# 书面练习:
下面这篇写外甥一清学说话的文章里,一清给落雨取了什么名字?

# 提供的文章:
════

第19章

作者:胡兰成

|

类型:都市·校园

|

更新时间:2019-10-06 10:13

|

本章字节:11238字

我家的小外甥一清,一岁多二岁未满时初学语,清晨外婆尚要睡一歇,先给一清穿好衣服鞋子放他下地独自在大厅里玩,忽听见外边落雨,他告诉我“拍答拍答!”小孩是对什么都惊喜,“拍答拍答”是他给落雨取的名。他又叫汽车为“蒲蒲!”也是他自己造出来的。早晨外婆常带他搭巴士去羽村兜一转,此刻他在房里玩,亦兴到而叫:“蒲蒲呀!麦对对唷!”麦对对是日本话叫巴士等等。非常佩服喜爱小孩创造言的能力,又被他的那清澈激烈的语气所惊动。他叫蒲蒲等等他,连说两次,先和平后激烈,是请求又是命令,然而世上没有一种东西能有像这样的力量,单是那言,那对天地万物的言的清澈激烈,不落情商与威权。现在前头并无巴士,小孩于自己在做的是嬉戏与真事并非不知分别,但是一样的认真,圣人说“立言存其诚”,就是这个诚言有这样泼辣的力量。而亦因这诚是带嬉戏的,所以有这样的好。他叫蒲蒲等等他,明明是嬉戏却几乎是焦躁的,怒气的,使我忽然明白了马祖与百丈说雁。马祖与百丈在路上见野鸭子飞过,百丈说野鸭子飞去了,马祖一把扭住百丈的鼻子,百丈叫痛,马祖曰:“何曾飞去!”那好法就如小孩的在客厅里叫蒲蒲等等他。


一清早起,外婆给先穿好衣裳鞋子放下地去一人玩耍,外婆再睡一歇,惟我也已起来了,他便叫“外公!”我应他,再叫“外公!外公!”我都随着他叫的音节高低抑扬而答应他。外公!唯!


外公呀!唯!他叫得渐渐激烈,忽然发起脾气叫外公呀!一种执拗,一种不肯干休,不知为何而生怒气,都只是那“言”的精神,“言”的新鲜泼辣。圣贤之言,诗人之言,政治家之言,百姓日常说话之言,都该要有像这样的新鲜泼辣,何其自然的创造精神!所以日本把言称为“言灵”。

════

# 存储数据:
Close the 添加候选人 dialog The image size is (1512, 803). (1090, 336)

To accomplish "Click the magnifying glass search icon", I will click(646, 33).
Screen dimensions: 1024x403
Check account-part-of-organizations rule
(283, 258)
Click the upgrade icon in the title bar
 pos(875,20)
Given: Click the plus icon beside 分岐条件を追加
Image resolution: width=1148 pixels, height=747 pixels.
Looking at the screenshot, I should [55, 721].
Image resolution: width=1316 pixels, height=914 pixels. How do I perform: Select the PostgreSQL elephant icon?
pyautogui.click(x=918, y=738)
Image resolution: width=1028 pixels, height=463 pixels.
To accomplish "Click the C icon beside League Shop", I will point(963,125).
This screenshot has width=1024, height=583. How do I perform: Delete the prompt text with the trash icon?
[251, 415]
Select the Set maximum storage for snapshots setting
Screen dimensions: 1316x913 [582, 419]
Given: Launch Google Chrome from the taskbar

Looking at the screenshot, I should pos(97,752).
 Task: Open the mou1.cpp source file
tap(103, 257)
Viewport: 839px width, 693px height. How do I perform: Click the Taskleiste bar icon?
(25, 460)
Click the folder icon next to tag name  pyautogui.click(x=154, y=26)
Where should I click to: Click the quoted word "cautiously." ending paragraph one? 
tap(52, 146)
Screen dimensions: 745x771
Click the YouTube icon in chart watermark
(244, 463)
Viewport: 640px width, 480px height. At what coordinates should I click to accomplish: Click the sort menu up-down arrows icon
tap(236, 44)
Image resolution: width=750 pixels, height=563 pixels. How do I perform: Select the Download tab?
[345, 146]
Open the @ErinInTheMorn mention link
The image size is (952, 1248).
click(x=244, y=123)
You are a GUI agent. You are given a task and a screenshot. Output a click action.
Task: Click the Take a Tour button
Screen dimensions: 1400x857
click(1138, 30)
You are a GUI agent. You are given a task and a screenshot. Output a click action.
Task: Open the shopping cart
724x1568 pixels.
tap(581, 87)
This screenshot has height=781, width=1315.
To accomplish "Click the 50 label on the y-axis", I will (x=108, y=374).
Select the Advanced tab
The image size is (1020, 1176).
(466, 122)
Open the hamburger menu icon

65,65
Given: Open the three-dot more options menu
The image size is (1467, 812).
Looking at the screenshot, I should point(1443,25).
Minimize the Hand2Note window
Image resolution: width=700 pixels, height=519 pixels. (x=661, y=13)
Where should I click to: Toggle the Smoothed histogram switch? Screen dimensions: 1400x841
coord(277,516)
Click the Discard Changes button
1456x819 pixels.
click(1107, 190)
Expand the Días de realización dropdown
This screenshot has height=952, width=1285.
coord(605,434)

════

# 练习结果:
“拍答拍答”。